**CONSIGNE:** Recopiez sans rien changer le passage de l'article ci-dessous sur la revente de billets, de « Ce texte modifierait » jusqu'à « de l'Équipe Spectra. ».

**EXTRAIT SOURCE:**
☆ ☆ ☆ ☆ ☆

Interdire la revente de billets serait «inutile» et même «dangereux», croit l'Union des consommateurs du Québec.

«La Loi sur la protection du consommateur ne doit pas devenir la loi sur la protection de l'ADISQ», a lancé hier le porte-parole de l'Union, Charles Tanguay, lors de l'étude en commission parlementaire.

Ce texte modifierait la Loi sur la protection du consommateur en interdisant la revente d'un billet à un prix supérieur à son coût original. Cela vaudrait à la fois pour les spectacles artistiques et pour les événements sportifs. On ne cible que les commerçants. Deux particuliers pourraient encore conclure une transaction, par exemple sur Craigslist.

Une coalition formée par l'ADISQ, Spectra, le Groupe Juste pour rire, RIDEAU et l'Impact demande au gouvernement d'adopter la loi sans modification. Car les revendeurs sont des «parasites», croit André Ménard, cofondateur de l'Équipe Spectra.

☆ ☆ ☆ ☆ ☆

**DONNÉES FOURNIES:**
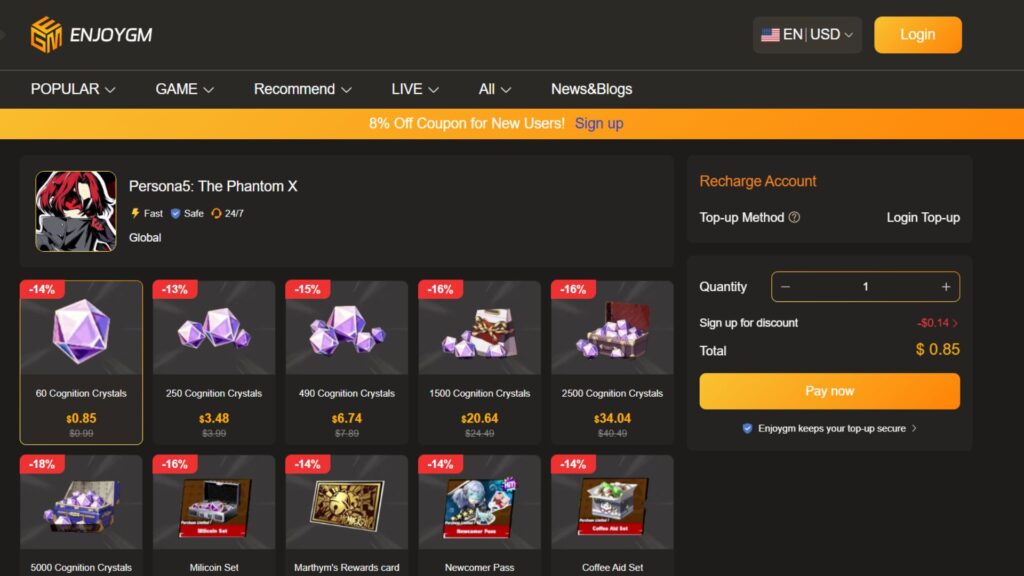Image resolution: width=1024 pixels, height=576 pixels.
Task: Open the Top-up Method help question mark
Action: click(794, 217)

☆ ☆ ☆ ☆ ☆

**RÉPONSE:**
Ce texte modifierait la Loi sur la protection du consommateur en interdisant la revente d'un billet à un prix supérieur à son coût original. Cela vaudrait à la fois pour les spectacles artistiques et pour les événements sportifs. On ne cible que les commerçants. Deux particuliers pourraient encore conclure une transaction, par exemple sur Craigslist.

Une coalition formée par l'ADISQ, Spectra, le Groupe Juste pour rire, RIDEAU et l'Impact demande au gouvernement d'adopter la loi sans modification. Car les revendeurs sont des «parasites», croit André Ménard, cofondateur de l'Équipe Spectra.